Write a Short Book to Brand your Speaking Business
post by Judy Cullins www.bookcoaching.com
The myth continues-that a real book must be in print and it must be over 160 pages. Speaker need to rethink the premier approach: Write a short book and self-publish it, to get more bookings, get your word out to thousands, gain credibility, as well as vast virtual promotion and an ongoing increased stream of income.
1. You can write your short (50 pages to 100 pages) print and eBook at the same time using Microsoft Word..
Speakers need to know that business people’s reading hours are down from 123 hours per year in 1999, to 109 hours in 2001, and in 2005–the figure is even lower. They want short how-to books.
Speakers have the edge over other businesses because you already have past talks, cassettes, or articles you’ve already written. Just dust them off with a new angle for each audience. This approach creates even more information products that fill that wealth stream.

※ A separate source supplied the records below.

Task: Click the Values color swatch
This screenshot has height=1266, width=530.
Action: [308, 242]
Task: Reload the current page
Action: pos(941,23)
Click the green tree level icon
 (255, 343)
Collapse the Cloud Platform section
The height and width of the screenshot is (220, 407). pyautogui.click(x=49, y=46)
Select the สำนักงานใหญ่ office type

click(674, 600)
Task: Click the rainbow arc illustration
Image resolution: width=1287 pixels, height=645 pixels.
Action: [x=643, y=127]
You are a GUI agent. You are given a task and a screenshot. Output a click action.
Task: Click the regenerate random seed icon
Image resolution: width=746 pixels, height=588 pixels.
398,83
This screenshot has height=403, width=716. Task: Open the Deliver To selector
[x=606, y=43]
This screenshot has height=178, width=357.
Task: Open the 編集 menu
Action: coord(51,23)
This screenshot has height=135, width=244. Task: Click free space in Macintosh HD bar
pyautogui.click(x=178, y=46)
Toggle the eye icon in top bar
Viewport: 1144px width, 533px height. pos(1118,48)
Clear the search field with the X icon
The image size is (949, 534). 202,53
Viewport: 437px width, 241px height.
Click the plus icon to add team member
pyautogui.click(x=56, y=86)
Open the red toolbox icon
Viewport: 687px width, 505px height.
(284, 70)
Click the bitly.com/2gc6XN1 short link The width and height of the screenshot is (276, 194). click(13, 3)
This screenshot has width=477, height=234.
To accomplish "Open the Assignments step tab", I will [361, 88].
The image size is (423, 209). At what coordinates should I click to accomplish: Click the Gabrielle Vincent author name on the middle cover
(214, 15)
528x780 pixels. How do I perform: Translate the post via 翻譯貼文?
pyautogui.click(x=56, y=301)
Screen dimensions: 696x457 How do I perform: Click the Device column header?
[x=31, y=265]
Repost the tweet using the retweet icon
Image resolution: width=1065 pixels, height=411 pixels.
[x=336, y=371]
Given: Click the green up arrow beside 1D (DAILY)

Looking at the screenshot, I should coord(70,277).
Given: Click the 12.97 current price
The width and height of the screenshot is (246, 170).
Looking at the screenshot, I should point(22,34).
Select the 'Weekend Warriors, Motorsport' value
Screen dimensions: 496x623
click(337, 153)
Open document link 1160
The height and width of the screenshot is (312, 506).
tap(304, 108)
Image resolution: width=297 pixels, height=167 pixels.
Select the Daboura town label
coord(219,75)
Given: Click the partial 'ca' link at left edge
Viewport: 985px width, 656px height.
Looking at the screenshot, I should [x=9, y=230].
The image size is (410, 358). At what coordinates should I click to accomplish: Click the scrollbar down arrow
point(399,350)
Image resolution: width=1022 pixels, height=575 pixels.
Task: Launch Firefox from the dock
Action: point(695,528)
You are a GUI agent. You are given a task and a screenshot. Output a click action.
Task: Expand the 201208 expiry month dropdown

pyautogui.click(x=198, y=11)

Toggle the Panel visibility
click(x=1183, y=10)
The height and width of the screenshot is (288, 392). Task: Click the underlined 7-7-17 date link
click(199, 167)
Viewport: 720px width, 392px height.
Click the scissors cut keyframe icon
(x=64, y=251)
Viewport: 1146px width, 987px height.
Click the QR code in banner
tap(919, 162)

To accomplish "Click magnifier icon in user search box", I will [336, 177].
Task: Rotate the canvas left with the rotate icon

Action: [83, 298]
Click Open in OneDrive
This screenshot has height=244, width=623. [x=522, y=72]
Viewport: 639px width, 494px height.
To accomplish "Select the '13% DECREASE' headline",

2. If you don’t get a book out, you don’t get the bookings, your word out, or ongoing lifelong income.
3. To get started:
-Write about what you know–you are the expert
-Solve your audience’s problem or challenge
-List 5-10 benefits and features of your book
-Know your thesis before you write a word
-List 3-5 major topics to later become your chapter titles
-List 3-5 sub points for one chapter title
Take just five – ten hours a week to get your book written in less than a month. Watch your speaking business thrive!
Make A Comment: ( 2 so far )
2 Responses to “Write a Short Book to Brand your Speaking Business”
gail brown
April 3rd, 2009
Cool,
It would be so much cheaper by this way as well . and with this new method any one can have their own book
Anyway, thanks for the post
geeks
August 13th, 2009



Thank you for your information. I train and speak on 15 topics and really need to get a book done..there are at least two that I have to write but I would rather speak!!
I need to set some goals-especially for the current workshop I am pitching on Surviving
Unemployment.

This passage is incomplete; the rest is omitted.